## INSTRUCTIONS TO FOLLOW
Give every line of the records exactly, please, from the first up to and including the one containing "0 commentaire (241, 996)".

[Stored items]
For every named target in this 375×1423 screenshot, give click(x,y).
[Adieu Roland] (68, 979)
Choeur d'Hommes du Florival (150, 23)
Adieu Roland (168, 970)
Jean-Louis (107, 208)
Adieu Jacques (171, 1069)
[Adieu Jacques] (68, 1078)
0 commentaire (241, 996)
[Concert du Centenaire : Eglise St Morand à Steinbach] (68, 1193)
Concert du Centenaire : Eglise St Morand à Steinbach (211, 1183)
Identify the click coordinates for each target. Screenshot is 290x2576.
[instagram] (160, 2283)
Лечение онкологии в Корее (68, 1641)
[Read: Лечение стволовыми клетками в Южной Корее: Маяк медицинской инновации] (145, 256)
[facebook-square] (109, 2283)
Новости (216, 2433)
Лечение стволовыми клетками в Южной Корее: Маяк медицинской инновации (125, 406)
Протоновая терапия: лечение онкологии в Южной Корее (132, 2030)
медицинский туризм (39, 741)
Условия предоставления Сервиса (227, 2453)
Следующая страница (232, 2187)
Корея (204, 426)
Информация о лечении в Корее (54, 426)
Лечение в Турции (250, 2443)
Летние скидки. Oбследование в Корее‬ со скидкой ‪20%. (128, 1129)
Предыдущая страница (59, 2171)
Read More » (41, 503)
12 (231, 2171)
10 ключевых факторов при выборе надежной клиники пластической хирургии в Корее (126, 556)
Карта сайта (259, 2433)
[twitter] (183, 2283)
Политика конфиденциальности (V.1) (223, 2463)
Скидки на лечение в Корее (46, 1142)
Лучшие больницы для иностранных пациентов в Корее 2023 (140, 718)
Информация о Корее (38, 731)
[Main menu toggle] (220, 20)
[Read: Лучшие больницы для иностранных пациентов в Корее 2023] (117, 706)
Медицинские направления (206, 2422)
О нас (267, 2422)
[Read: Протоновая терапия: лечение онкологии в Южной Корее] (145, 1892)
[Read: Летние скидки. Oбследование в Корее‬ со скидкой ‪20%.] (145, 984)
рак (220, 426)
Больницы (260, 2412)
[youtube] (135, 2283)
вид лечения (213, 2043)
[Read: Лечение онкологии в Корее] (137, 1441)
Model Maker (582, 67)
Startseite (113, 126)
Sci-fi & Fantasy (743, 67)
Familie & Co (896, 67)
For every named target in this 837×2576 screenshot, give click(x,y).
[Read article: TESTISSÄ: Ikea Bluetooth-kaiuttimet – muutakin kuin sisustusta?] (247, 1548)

## ANSWER AREA
For every named target in this 375×1423 screenshot, give click(x,y).
[Adieu Roland] (68, 979)
Choeur d'Hommes du Florival (150, 23)
Adieu Roland (168, 970)
Jean-Louis (107, 208)
Adieu Jacques (171, 1069)
[Adieu Jacques] (68, 1078)
0 commentaire (241, 996)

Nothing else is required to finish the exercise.